┌──

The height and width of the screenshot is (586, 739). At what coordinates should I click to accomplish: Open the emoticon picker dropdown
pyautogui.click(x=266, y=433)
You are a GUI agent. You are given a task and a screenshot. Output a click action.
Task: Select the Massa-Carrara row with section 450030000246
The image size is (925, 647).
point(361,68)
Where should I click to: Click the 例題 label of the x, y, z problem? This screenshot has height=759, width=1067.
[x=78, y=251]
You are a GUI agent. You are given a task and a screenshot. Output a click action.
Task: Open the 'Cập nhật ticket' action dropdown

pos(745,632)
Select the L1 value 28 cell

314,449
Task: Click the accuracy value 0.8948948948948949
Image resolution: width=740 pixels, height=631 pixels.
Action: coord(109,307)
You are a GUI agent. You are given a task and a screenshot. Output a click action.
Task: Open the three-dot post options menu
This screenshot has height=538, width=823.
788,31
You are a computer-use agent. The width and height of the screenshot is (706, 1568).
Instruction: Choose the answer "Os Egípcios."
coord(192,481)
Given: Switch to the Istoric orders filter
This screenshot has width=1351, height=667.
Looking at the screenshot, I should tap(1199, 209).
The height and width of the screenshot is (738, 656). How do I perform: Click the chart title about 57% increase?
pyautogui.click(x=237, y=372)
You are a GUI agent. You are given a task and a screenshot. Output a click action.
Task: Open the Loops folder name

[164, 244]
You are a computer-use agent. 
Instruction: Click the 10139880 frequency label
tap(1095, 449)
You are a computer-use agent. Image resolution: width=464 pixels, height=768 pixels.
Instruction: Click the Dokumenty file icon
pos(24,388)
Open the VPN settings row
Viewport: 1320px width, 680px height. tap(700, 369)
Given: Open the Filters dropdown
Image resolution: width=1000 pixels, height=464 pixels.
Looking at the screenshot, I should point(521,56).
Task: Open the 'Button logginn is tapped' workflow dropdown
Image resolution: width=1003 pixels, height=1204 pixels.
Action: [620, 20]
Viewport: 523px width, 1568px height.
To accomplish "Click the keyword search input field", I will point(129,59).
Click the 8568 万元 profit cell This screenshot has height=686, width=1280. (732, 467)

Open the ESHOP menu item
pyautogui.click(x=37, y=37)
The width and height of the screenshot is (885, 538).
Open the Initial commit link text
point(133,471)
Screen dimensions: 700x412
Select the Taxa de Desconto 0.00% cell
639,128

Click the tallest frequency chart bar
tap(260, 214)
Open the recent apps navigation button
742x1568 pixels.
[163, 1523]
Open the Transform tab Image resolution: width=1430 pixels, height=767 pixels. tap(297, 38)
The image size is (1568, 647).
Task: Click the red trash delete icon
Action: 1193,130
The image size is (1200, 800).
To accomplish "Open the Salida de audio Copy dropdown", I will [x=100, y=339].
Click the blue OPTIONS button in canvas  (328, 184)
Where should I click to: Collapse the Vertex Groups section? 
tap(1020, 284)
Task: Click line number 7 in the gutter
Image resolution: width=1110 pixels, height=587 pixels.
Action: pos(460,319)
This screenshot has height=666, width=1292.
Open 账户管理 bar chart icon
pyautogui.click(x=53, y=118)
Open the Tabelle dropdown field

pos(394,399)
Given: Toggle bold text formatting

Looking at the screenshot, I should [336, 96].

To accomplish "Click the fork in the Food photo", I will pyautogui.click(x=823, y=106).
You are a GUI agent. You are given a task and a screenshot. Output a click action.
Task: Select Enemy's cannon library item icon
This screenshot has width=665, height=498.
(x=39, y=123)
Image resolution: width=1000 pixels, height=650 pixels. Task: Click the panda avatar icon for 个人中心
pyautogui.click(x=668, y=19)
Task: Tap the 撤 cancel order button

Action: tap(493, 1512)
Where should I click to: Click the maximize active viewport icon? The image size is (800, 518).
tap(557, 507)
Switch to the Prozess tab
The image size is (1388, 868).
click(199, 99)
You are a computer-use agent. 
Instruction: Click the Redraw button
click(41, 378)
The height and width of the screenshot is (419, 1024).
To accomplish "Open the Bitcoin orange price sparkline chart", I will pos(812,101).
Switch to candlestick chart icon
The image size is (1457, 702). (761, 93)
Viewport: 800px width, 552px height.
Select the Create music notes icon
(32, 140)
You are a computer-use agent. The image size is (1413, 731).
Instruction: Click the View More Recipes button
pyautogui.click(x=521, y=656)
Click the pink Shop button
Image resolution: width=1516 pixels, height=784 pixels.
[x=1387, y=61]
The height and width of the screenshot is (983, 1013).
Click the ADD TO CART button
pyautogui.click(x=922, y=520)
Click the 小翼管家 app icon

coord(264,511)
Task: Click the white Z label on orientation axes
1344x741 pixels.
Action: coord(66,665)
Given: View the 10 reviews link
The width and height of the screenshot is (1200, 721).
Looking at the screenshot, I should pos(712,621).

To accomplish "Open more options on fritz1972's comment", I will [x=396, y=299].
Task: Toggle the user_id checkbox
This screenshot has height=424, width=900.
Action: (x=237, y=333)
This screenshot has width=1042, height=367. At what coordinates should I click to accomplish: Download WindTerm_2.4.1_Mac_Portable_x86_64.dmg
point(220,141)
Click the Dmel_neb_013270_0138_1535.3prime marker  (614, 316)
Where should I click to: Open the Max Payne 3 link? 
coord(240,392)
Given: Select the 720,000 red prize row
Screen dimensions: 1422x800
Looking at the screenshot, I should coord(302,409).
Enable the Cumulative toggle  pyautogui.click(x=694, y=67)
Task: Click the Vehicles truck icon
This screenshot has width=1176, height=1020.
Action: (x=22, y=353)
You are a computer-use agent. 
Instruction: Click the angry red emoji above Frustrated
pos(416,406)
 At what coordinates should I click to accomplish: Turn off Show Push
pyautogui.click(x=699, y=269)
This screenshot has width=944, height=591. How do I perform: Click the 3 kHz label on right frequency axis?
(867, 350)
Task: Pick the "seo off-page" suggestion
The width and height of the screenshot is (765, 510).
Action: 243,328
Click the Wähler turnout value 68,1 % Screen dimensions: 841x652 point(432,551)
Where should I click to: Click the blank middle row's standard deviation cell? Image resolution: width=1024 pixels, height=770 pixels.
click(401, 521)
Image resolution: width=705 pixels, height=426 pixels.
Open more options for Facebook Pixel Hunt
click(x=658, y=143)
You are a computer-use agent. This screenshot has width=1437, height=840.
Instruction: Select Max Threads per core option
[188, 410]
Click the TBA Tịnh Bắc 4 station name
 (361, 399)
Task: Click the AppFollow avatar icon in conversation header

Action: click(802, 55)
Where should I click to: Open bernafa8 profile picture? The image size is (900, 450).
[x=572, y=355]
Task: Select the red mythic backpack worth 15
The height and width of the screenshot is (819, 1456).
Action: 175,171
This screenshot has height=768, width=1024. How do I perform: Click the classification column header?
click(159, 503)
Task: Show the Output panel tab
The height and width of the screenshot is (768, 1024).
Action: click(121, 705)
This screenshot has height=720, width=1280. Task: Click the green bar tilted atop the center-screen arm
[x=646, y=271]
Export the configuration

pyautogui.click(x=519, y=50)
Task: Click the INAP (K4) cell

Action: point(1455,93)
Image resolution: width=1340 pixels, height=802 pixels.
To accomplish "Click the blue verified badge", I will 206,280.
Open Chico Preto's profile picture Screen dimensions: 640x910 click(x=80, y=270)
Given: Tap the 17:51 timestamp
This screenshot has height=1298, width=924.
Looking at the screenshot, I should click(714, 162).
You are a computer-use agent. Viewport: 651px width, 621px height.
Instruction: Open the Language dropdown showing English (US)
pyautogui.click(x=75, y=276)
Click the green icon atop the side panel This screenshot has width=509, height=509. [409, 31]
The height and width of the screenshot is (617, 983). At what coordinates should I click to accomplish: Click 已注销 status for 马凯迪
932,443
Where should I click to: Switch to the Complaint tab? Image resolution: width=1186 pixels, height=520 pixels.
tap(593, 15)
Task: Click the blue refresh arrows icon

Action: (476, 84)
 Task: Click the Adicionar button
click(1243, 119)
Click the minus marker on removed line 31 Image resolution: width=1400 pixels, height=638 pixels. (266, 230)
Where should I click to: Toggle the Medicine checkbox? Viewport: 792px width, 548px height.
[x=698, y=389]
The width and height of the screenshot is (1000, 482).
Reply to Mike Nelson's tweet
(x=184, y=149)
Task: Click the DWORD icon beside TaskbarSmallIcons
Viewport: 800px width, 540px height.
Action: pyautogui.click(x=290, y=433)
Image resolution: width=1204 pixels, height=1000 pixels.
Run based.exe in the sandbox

└──

* _Task to complete_
Write down, word for word, the lines above from the one containing "Where should I click to: Open bernafa8" through the one containing "Task: Show the Output panel tab", both ends included.

* _Answer space_
Where should I click to: Open bernafa8 profile picture? The image size is (900, 450).
[x=572, y=355]
Task: Select the red mythic backpack worth 15
The height and width of the screenshot is (819, 1456).
Action: 175,171
This screenshot has height=768, width=1024. How do I perform: Click the classification column header?
click(159, 503)
Task: Show the Output panel tab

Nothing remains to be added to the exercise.